Population Health Coach RN
4 days ago
CHI Health is seeking a Population Health Coach RN to join our team. As a key member of our clinically integrated network, you will work collaboratively with physicians, staff, and other healthcare professionals to maintain and improve quality and sustainability within the network.
Responsibilities- Chronic Disease Management-Educator: Provide education to patients with chronic diseases to help them manage their conditions and improve their health outcomes.
- Practice Pattern Management-Referral Management: Manage referrals to team members via EMR, i.e. MSW, dietician, Prescription Assistance team, and Certified Diabetic Educators.
- Performance Data Interpretation: Develop and audit workflows to ensure quality and sustainability within the network.
- Evidence-Based Metric (EBM) guidelines: Implement and hardwire different EBM guidelines in the clinic setting as well as facilitating seamless transitions of care between clinic and post-acute settings and between clinic and other health professionals.
- Care Coordination: Identify and coordinate referrals to team members via EMR, i.e.
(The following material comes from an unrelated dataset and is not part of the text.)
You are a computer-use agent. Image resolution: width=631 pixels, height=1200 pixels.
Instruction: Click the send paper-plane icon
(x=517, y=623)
MSW, dietician, Prescription Assistance team, and Certified Diabetic Educators.
- Clinic Referrals: Receive referrals from providers/staff via EMR or face-to-face clinic settings.
- Prescription Assistance and Financial Assistance Program Referrals: Identify patients in need due to no insurance or low income, and place referral to Prescription Assistance program (RxAP) and/or Social Work.
- Care Management and Outreach to high risk patients and those with chronic disease: Lists will be sent out of patients in our value-based contracts needing care gaps closed, i.e. annual wellness visits, colonoscopies, mammograms, etc. and the PHC will need to reach out to try to close these gaps. Identify participating patients in need of disease management and opportunities for preventative health interventions.
- New Diabetic Medication Starts: Education on new injectable medication and referral to Clinical Diabetes Education (CDE) for formal DM education and continued follow up.
- ED and Inpatient Discharge Alerts: PHC will receive alerts via Innovaccer platform notifying him/her that a patient attributed to his/her clinic was discharged from the ED or Inpatient Unit. PHC will use clinical judgment as to whether outreach is warranted.
- Communication/Care Coordination with hospital, SNF and other healthcare professionals: Maintain open communication with inpatient care management staff and SNF population health coaches to ensure a smooth transition from acute and post-acute settings to home and timely and appropriate follow up care. Ensure care handoff between levels of care is seamless. Collaborate with other members of healthcare team to include, but not limited to staff from ED, IP, SNF, HHC, palliative care, area office on aging, community health workers, etc.
- Bachelor of Science or Masters of Science in Nursing preferred.
- 5 Years of RN experience in the Clinical setting strongly preferred.
- Active state RN license required.
- Certification as a Healthcare Coach OR must obtain within 2 years of hire.